● Written instruction: Report each line in the rows below that contains the word "Toggle".

● Records supplied:

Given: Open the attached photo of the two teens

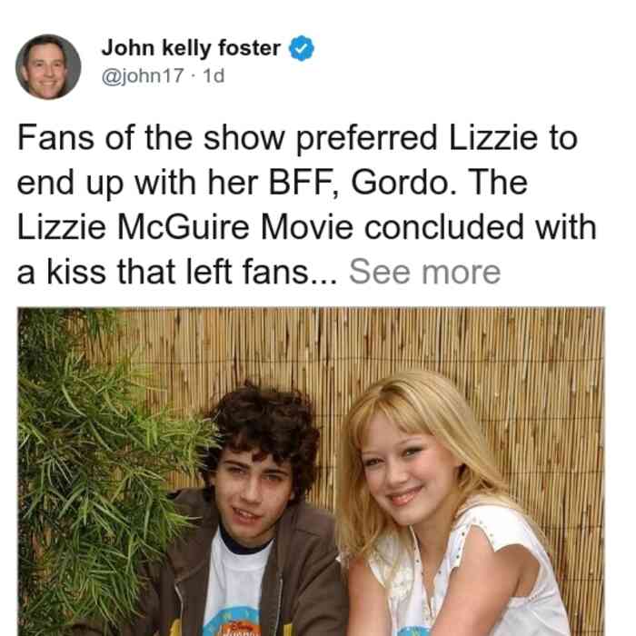Looking at the screenshot, I should 311,472.
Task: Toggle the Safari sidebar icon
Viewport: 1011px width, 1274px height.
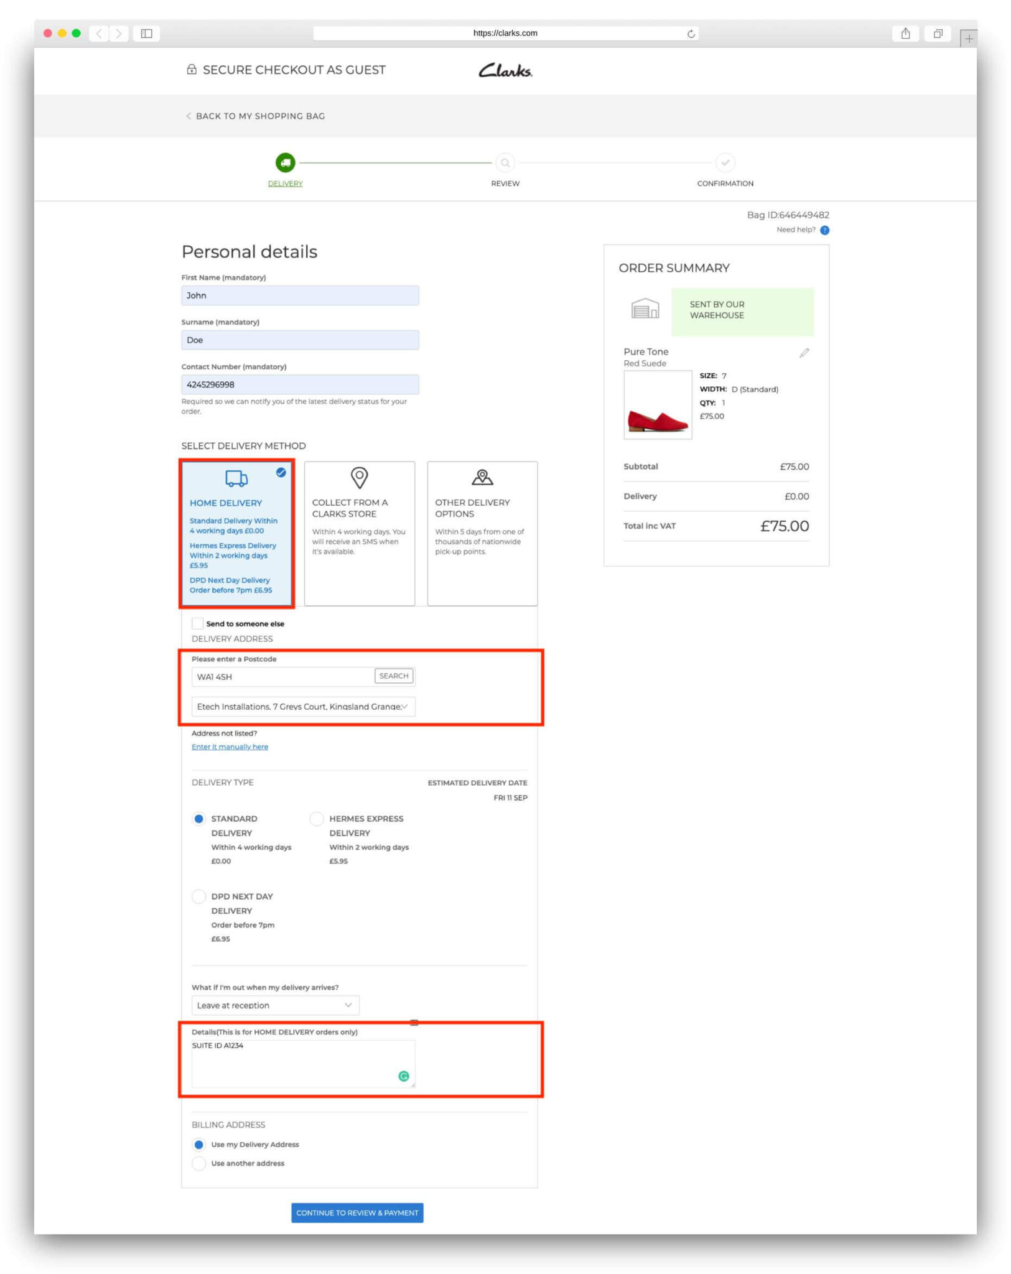Action: (x=146, y=34)
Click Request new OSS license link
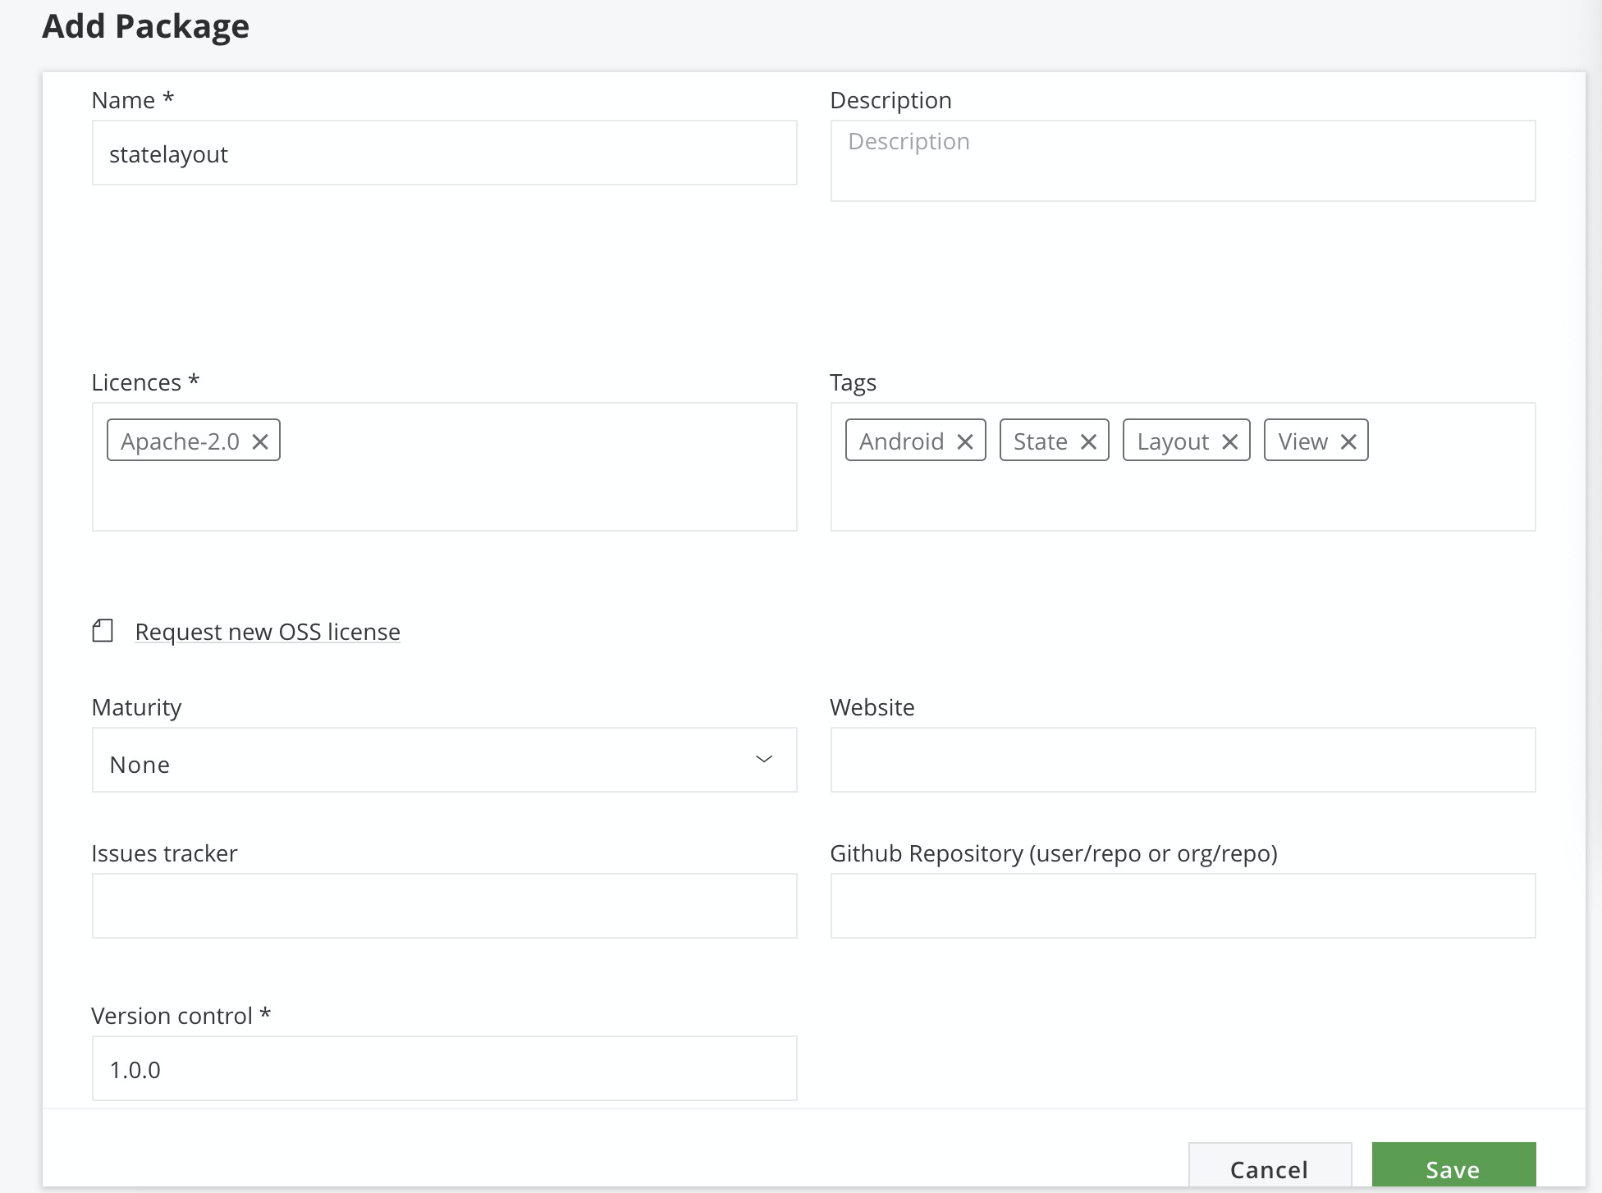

● Written solution:
Task: Toggle the Safari sidebar icon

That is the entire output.